Directed, Nicholas Stoller
Written by Nicholas Stoller
Starring, Russell Brand, Jonah Hill, Sean Combs, Colm Meaney
Elizabeth Moss, Rose Byrne
Released, May, 2010
Running Time, 110 minutes

GET HIM TO THE GREEK

I must admit to a worrisome weakness for comic movies with lads acting badly. Some of them, mostly those starring Paul Rudd, end up being fairly good for what they are. I liked “Forgetting Sarah Marhsall” (2008), “I LOVE YOU MAN” (2009) and “The Hangover (2009) quite a lot. I’m willing to put up with the seven jokes that fall flat for the three that succeed. In other words, the bar is set pretty low here. If Steven Spielberg is the progenitor of the summer blockbuster, Judd Apatow is responsible for much of the rest of the seasonal offerings.

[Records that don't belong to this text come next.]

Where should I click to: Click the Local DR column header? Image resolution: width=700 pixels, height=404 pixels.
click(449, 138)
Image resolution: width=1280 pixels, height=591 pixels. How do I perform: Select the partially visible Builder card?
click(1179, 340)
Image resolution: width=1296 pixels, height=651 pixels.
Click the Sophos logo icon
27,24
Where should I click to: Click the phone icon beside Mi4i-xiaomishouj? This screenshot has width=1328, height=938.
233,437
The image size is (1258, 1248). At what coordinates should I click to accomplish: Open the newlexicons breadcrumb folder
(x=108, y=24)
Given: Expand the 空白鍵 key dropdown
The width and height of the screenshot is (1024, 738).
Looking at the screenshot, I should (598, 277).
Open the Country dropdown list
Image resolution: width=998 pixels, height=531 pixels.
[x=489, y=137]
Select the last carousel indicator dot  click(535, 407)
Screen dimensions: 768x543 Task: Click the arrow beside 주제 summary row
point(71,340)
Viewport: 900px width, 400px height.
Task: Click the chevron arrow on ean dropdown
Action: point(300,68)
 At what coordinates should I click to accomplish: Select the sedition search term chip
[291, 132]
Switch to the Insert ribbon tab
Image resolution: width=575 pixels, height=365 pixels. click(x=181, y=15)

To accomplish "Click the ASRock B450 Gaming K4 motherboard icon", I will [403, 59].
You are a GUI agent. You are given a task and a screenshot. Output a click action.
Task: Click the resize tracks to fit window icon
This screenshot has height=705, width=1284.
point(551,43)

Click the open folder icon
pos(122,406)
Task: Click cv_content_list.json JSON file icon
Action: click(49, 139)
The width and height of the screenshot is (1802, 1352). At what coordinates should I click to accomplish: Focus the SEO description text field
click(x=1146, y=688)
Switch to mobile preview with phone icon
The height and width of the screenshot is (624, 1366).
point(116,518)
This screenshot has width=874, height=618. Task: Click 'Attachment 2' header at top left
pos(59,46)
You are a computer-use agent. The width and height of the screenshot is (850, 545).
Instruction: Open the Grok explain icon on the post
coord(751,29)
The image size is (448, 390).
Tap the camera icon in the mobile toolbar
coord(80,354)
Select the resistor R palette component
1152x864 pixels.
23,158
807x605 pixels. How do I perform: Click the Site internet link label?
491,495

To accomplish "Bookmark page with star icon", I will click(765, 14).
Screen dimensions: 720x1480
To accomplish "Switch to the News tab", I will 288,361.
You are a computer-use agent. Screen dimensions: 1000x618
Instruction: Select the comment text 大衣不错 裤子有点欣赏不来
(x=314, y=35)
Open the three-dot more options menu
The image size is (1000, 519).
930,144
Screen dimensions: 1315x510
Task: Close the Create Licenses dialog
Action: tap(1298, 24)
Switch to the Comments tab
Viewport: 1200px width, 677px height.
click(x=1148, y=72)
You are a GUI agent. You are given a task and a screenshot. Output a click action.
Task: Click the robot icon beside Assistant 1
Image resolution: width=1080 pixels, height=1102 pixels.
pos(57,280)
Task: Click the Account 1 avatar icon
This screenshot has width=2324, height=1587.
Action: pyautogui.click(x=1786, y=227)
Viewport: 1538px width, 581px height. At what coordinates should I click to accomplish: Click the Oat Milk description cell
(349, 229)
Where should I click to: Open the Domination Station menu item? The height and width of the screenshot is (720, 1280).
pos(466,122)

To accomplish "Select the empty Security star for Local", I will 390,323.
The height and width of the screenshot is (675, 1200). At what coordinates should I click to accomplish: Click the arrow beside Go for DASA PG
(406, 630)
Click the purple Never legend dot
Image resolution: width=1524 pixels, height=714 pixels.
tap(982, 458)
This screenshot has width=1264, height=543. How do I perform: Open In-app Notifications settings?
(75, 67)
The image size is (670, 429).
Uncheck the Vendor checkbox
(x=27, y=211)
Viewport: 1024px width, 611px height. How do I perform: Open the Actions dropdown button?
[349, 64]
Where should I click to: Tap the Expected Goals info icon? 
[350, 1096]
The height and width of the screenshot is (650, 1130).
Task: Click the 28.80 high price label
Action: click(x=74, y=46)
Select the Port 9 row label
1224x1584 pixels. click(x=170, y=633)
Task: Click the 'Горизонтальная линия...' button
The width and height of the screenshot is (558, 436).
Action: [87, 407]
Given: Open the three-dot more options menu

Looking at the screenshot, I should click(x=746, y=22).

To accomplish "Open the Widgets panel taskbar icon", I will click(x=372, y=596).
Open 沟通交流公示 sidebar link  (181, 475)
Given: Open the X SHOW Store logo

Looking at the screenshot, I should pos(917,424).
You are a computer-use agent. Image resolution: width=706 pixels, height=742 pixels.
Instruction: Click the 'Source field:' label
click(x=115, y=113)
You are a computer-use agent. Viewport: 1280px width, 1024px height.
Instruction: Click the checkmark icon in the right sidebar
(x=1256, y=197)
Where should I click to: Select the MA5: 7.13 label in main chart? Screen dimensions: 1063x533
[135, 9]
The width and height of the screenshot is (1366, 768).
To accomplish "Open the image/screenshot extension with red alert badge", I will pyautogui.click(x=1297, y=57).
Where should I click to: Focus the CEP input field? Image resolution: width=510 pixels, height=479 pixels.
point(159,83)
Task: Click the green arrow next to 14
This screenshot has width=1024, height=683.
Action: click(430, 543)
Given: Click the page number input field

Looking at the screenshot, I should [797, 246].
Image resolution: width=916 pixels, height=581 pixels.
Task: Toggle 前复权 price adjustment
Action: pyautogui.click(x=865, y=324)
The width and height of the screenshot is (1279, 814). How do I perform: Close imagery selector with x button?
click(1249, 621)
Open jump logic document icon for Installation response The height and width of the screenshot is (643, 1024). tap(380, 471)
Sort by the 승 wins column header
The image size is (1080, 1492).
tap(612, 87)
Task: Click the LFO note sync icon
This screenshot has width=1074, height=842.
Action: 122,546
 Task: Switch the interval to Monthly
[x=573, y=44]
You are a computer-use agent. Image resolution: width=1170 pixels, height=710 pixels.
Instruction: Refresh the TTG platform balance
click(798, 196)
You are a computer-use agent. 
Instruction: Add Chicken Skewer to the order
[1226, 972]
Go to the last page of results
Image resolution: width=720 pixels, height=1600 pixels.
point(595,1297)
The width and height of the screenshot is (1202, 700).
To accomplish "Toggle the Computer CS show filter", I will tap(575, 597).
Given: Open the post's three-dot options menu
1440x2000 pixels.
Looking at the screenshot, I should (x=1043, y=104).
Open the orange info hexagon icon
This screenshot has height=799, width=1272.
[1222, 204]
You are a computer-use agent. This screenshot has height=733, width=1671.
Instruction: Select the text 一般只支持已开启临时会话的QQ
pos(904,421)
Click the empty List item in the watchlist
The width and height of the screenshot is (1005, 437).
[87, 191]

PLOT: Aldous Snow (Russell Brand) is a rock star (first seen in “Forgetting Sarah Marshall” and that earlier film is alluded to in a clever way in GET HIM TO THE GREEK). He’s fallen on hard times now but Aaron Green (Jonah Hill) is dispatched to London to bring him to the U.S.-first to do a bit on THE TODAY SHOW, and eventually to LA for a concert at The Greek concert venue. The movie’s essentially a road movie detailing the three days the two men spend together. Many of the scenes demonstrate just how badly Aldous Snow can behave and just how difficult it is for Green to handle his charge. Snow is an iconic figure for the younger, Green, which complicates his ability to keep him in line.

The casting of these two parts did a lot to guarantee the film’s success. Both men managed to imbue their characters with more than words on a page. Both men have an inner sweetness paired with an innate loneliness which makes us forgive and root for them. The director (Stoller) instinctively pulls back from making either man too sentimental or too outre. Every time GHTTG looked ready to drift into a serious discussion of male anxiety, it ran away from it. And unless you find vomit unbearable, it’s never offensive.

It was interesting to note that an actress that shines in MAD MEN (Elizabeth Moss), was less successful in breathing life into Green’s live-in girlfriends here. Or perhaps the role was not well written. But Rose Byrne (from DAMAGES, playing Brand’s ex-wife) did a lot with her few minutes on the screen.

This is not the kind of movie you will remember as more than a solid entry in the packet of bromedies that arrived in the first decade of the century, but they make the time pass pleasantly and sometimes that’s enough.